* _Work item_:
Starting with the line that holds "Screen dimensions: 1568x774", repeat each line through the last one below, exactly. Pictures stay out.
- - -
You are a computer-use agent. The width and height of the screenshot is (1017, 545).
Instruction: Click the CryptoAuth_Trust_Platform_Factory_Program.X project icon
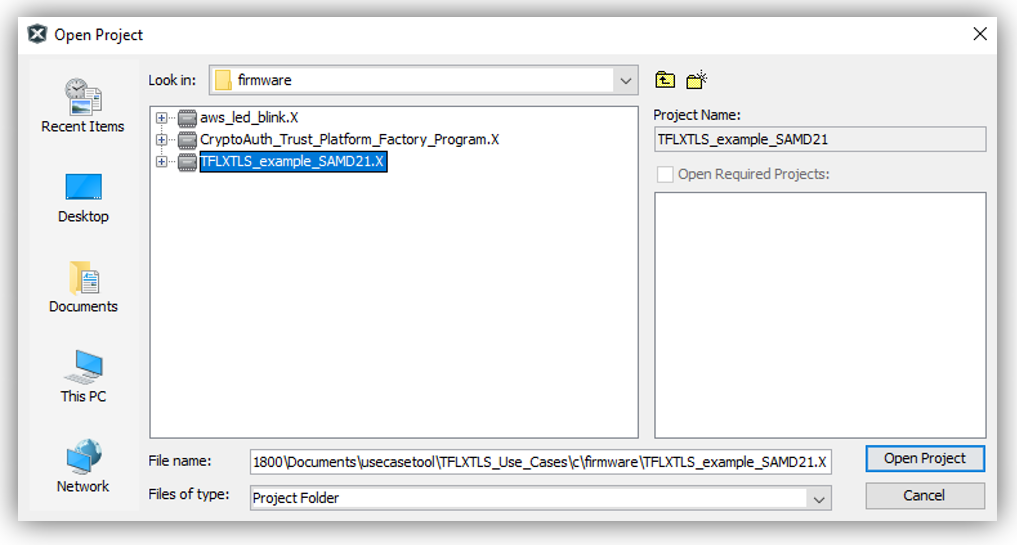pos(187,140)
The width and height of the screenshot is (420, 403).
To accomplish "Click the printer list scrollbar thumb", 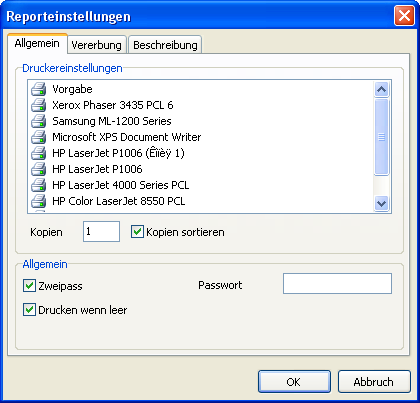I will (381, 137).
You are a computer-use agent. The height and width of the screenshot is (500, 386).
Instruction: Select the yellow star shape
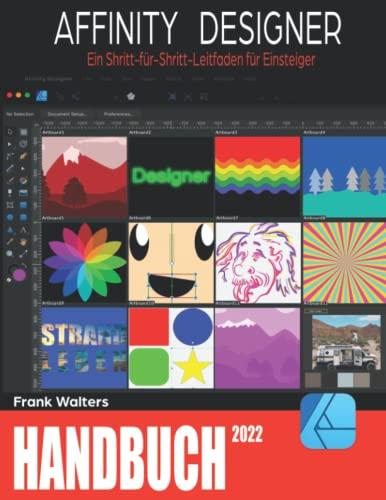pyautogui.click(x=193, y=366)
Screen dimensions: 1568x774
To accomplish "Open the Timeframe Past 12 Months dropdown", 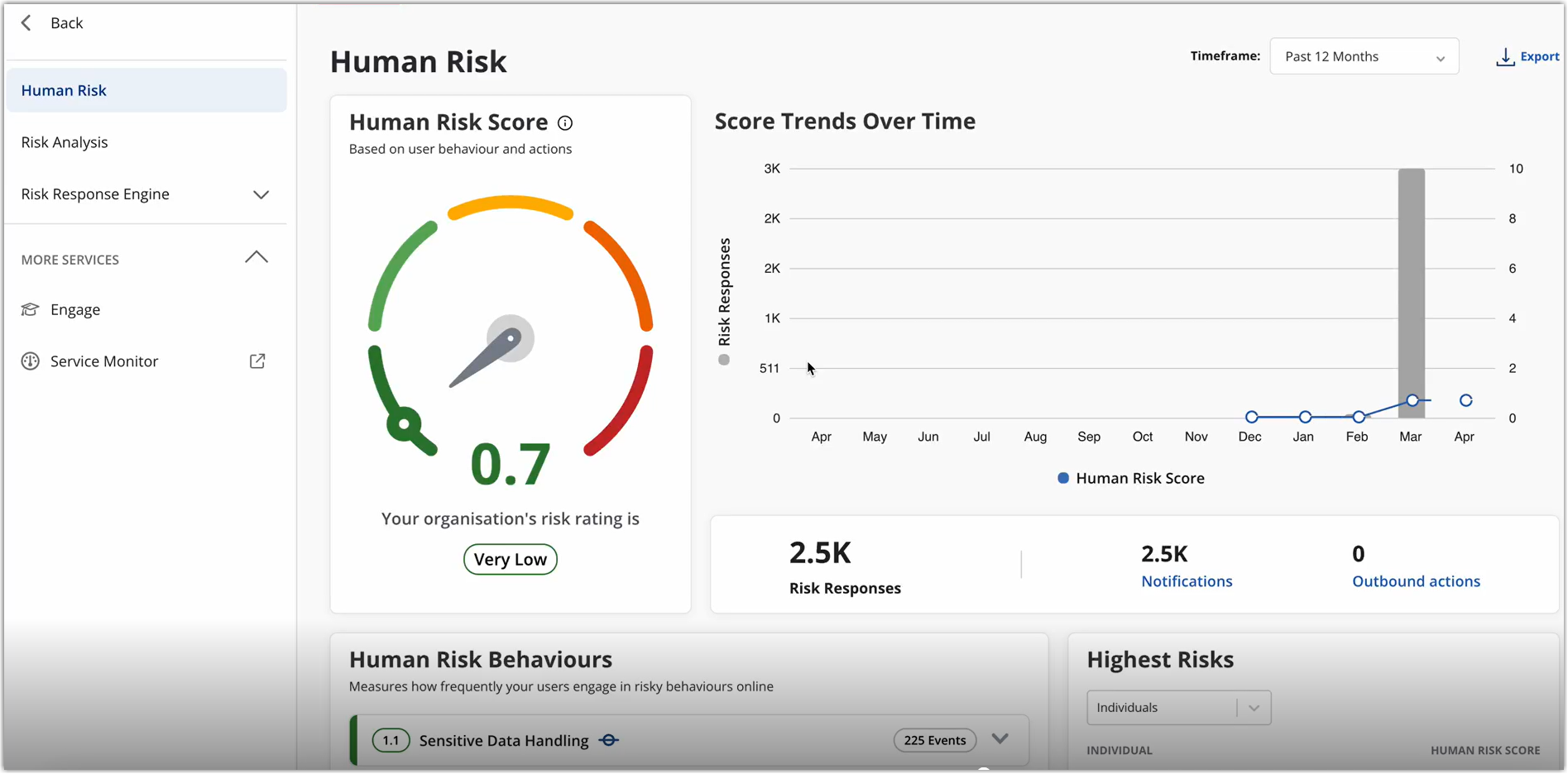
- - -
* _Task solution_:
Screen dimensions: 1568x774
To accomplish "Open the Timeframe Past 12 Months dropdown", 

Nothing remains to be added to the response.